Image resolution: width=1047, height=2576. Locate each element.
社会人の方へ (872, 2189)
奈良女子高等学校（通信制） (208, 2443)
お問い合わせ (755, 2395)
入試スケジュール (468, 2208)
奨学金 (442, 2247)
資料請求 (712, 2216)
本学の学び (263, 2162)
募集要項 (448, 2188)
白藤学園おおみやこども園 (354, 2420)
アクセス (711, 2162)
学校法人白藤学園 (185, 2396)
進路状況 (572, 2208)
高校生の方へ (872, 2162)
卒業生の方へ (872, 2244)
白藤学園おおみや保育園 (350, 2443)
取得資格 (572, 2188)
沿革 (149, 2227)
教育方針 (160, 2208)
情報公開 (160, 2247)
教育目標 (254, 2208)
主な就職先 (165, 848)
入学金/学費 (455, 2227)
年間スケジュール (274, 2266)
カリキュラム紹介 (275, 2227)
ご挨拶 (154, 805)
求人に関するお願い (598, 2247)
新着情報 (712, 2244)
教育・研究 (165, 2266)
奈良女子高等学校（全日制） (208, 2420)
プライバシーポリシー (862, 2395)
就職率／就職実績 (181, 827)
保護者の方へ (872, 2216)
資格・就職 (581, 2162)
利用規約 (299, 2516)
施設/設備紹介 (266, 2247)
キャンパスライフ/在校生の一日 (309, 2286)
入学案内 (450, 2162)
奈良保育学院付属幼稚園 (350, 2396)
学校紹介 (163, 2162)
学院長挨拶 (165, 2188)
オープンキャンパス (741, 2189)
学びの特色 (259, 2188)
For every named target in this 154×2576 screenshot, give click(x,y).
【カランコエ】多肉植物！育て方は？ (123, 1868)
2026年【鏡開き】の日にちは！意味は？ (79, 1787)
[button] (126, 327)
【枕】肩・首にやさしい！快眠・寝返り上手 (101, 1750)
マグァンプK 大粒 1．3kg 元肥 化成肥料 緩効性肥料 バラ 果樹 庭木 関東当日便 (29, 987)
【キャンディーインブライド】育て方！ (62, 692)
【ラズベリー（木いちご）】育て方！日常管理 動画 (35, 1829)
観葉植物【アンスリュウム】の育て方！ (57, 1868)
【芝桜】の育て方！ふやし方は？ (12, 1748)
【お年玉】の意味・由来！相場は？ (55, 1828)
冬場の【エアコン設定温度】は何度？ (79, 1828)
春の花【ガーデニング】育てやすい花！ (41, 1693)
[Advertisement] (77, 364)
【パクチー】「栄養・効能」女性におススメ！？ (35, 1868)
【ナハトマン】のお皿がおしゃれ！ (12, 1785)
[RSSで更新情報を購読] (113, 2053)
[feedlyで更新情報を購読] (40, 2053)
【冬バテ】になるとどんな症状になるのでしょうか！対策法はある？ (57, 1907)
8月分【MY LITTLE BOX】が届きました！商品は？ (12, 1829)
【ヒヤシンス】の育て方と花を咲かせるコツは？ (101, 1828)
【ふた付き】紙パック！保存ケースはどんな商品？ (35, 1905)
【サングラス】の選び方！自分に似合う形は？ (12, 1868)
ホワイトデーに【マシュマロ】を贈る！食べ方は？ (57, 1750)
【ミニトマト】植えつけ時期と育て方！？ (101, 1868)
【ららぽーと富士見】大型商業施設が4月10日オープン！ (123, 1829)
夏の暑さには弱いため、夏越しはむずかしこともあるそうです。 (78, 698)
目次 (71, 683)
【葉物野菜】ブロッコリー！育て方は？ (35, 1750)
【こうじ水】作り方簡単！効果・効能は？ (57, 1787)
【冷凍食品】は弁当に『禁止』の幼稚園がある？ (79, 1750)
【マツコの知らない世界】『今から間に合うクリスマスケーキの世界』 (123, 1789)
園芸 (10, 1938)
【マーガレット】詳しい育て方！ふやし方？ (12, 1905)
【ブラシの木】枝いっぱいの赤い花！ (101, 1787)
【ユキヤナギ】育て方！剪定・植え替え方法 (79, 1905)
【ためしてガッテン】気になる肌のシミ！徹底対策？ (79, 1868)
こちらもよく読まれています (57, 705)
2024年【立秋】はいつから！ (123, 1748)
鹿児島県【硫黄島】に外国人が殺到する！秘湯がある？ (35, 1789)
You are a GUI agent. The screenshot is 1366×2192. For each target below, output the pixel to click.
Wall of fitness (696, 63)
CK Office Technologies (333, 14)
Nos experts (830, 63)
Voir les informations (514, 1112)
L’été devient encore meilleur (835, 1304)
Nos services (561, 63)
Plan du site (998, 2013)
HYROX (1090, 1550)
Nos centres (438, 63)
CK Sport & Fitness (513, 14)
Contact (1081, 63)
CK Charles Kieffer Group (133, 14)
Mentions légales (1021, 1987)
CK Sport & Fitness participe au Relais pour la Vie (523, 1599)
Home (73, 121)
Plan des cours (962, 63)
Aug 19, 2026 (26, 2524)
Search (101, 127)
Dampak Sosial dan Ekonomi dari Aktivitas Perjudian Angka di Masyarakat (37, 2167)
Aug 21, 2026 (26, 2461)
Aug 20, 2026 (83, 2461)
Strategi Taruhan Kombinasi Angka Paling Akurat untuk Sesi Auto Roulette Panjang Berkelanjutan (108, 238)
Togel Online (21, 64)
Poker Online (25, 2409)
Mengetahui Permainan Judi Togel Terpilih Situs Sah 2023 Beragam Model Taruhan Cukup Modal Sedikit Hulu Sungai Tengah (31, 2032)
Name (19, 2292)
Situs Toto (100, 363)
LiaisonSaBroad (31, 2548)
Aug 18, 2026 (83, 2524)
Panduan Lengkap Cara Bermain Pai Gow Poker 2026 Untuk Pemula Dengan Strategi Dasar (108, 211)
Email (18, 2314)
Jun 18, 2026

****

GOAL OF THE EXERCISE
All lines above from the one holding "春の花【ガーデニング】育てやすい花！ (41, 1693)" to the one holding "8月分【MY LITTLE BOX】が届きました！商品は？ (12, 1829)", inclusive, are to be copied exactly; no other line is wanted.

EXERCISE RESPONSE
春の花【ガーデニング】育てやすい花！ (41, 1693)
[Advertisement] (77, 364)
【パクチー】「栄養・効能」女性におススメ！？ (35, 1868)
【ナハトマン】のお皿がおしゃれ！ (12, 1785)
[RSSで更新情報を購読] (113, 2053)
[feedlyで更新情報を購読] (40, 2053)
【冬バテ】になるとどんな症状になるのでしょうか！対策法はある？ (57, 1907)
8月分【MY LITTLE BOX】が届きました！商品は？ (12, 1829)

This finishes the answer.